Un líder en una empresa debe saber cómo desarrollarse, relacionarse, adaptarse y un punto que creo muy importante, el saber hablar. La mayoría de las veces un jefe o cualquier persona, ya sea en cualquier contexto o ambiente cree que por tener un “título” puede pronunciar las palabras que desee sólo por el simple hecho que el receptor no contestará y acatará las órdenes que éste recibe.
Es muy común encontrarse con situaciones en donde los jefes abusan de su autoridad y pueden expresarse ante sus empleados con palabras de regaño, groserías, y menosprecio. Esa generación de “jefes” chapada a la antigua debe cambiar y darse cuenta que sus empleados no ganan con un regaño, ni mejorará su productividad, ellos lo que buscan es simple apoyo y una crítica constructiva que les permita cambiar.
No es de sorprenderse que los empleados tengan miedo a expresarse ya que el ambiente laboral no se los permite ya que al final lo que encontrarán la mayoría de las veces es una penalización.

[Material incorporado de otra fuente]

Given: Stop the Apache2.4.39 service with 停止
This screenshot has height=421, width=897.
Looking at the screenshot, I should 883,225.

El expresarse y decir lo que uno piensa sigue considerándose un tema el cual la mayoría de las empresas maquilla para dar una buena imagen. La gente no se expresa porque tiene miedo, a perder su trabajo, a las represalias y peor aún, al menosprecio.

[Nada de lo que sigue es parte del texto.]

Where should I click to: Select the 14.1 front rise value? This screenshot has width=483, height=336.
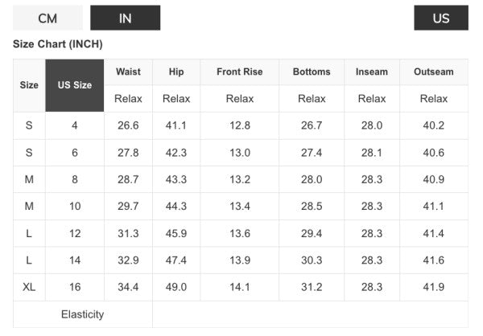click(x=239, y=287)
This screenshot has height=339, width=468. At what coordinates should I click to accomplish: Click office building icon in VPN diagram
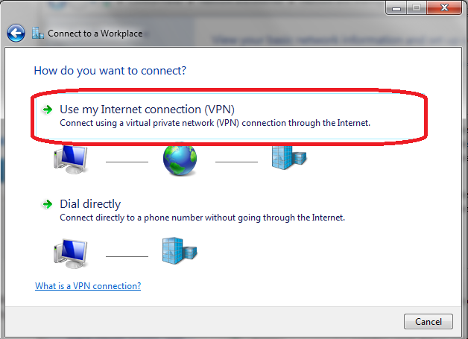click(289, 157)
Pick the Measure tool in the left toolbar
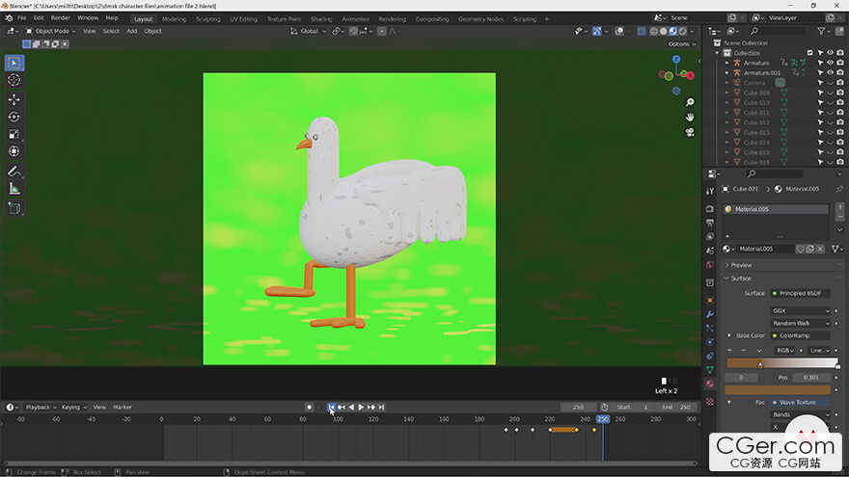The image size is (849, 477). pos(14,189)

La mayoría de los jefes no sabe lo desmoralizante que unas simples palabras pueden provocar. No saben cómo adaptar su educación verbal al entorno laboral y vociferan acabando con el espíritu laboral de sus colegas o subordinados. Creer que siempre tienen la razón es la principal razón por la cual lo hacen.

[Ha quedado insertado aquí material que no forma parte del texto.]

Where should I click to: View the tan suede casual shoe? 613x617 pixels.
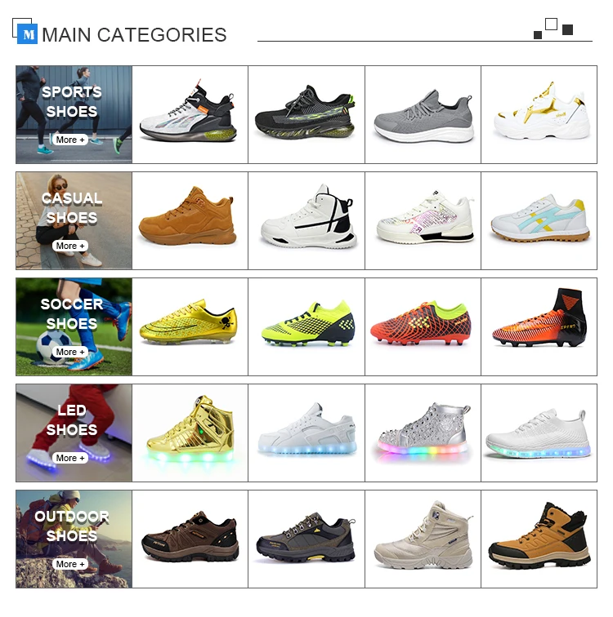(x=188, y=215)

Un líder no debe acabar con el espíritu y ánimos de sus compañeros, deben buscar las palabras adecuadas por si alguien falla puedan encender esa llama y así obtener mejores resultados. El líder debe ser capaz de entender las diferentes visiones de quienes los rodean y unificarlas para obtener el éxito en conjunto.
Para resumir quiero decir que los líderes del futuro serán aquellos que tengan valores, que hablen con el corazón y con esto no quiero decir que sean suaves y débiles, son inteligentes y mejor aún, son aquellos que buscan hacerse sabios para enfrentar cualquier situación que se les imponga sin atropellar a su prójimo. Serán aquellos que puedan usar la frase, “trata a los demás como quieras que te traten”.